Waiters are usually paid less than other restaurant employees who are not tipped. Often they do not receive everything you think you have given them—some restaurants require waiters to pool their tips, others force them to forfeit a percentage of what they earn on behalf of the bartenders, busboys, or even the cooks. Still others insist that waiters surrender part of their tips to the management, which then returns the money as salary in order to meet legal wage and tax requirements.

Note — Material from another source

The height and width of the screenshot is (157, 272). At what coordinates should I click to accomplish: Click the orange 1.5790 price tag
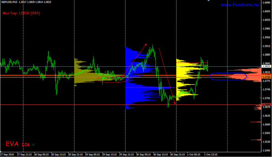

The tip—or however much of it a waiter is allowed to keep—is a basic element of his income. It is not a "bonus." Eleanor Roosevelt once found time to write a manual of etiquette, wherein she described tipping as an "unwritten agreement" between the employer, the employee, and the public, by which the public "agreed to make up the difference" between a fair wage and what the employer actually paid in salary. For generations, purists have deplored the whole wretched system, but it persists. (Life magazine once editorialized for a negative tipping system, based on economist Milton Friedman's negative income tax approach; for cold Brussels sprouts, for example, the customer could extract 25 cents from the waiter, for coffee pilled in the saucer, 15 cents. Tipping is with us still; Life magazine is not.) Consequently, if you still have any lingering belief that you are doing the waiter a favor by leaving him a tip, forget it. He is counting on it; ordinarily he has earned it; and you, in the imperious words of Lady Eleanor, "have an obligation to fulfill your part of the public's responsibility."
Fifteen per cent of the total bill, excluding sales tax, is now the standard tip for standard service at restaurants and bars. The old rule of 10 per cent is long dead. Etiquette book from the mid-Sixties show the 15 per cent rule well established then. As long ago as 1965 Emily Post, that formidable doyen of manners, warned readers that "10 per cent is too little almost anywhere, except perhaps at a lunch counter."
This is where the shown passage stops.